Christie’s Calls It Equilibrium. The Data Backs That Read.

Christie’s 2026 Prime Sentiment Index came in at 14.4 — down from 15.6 — but price expectations rose and inventory loosened. The firm’s read: a soft landing, not a turn.

When Christie’s International Real Estate calls the 2026 luxury housing market a “glide toward equilibrium,” it’s making a specific claim: this is not a turn. The 2026 Global Luxury Perspectives report, published last month, puts the Prime Sentiment Index at 14.4 — below 2025’s 15.6, but still positive, still above the zero threshold that separates improving markets from deteriorating ones.

The components support that framing. Buyer demand fell from 37.7 to 29.3, the largest single-component drop in this survey cycle. That alone would read as a warning sign in isolation. But the price outlook component moved the other way — up from 13.8 to 14.0 — and inventory pressure eased. A demand decline that coincides with inventory relief and stable price expectations is not a correction. It’s a normalization.

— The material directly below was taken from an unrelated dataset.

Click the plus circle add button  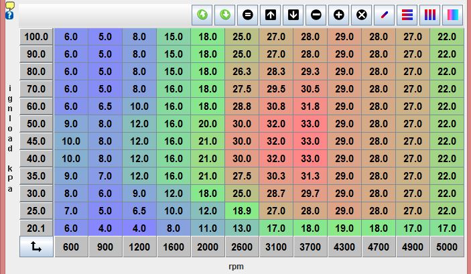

Three structural forces drove the composite down. Mortgage rates in the high-five to low-six percent range have settled out of shock territory but still discipline the rate-sensitive luxury buyer — second homes, trade-ups, and aspirational purchases. New construction completions are arriving in Florida, Hawaii, and Western ski markets, adding supply to corridors that had been undersupplied since 2020. International capital in the over-$10 million segment has shifted toward Dubai and Singapore and away from traditional US destinations like Aspen and the Hamptons, reflecting both currency dynamics and a reassessment of political risk premiums across markets.

The Geographic Divergence

Naples, Florida cooled the most sharply among tracked US markets. Vail Valley also pulled back. Both markets overshot during the pandemic-era migration wave and are now correcting with the supply that finally arrived. The Hamptons held flat. New York City improved on every PSI component — buyer demand, price outlook, inventory — with the trophy-condo tier posting the clearest gains. Mexico City and Lisbon were the strongest improvers in the international category. London and Paris were flat for the second straight year.

Christie’s affiliate broker desks are not discounting. Trophy listings have held their asking prices. The bid-ask spread has tightened. Closings have steadied. Those are the observable signals of a market that has found a functional level, not one that is beginning a downward search for the next floor.

The October PSI reading will be the first checkpoint against Q3 transaction data. The broker network’s early read supports the equilibrium thesis.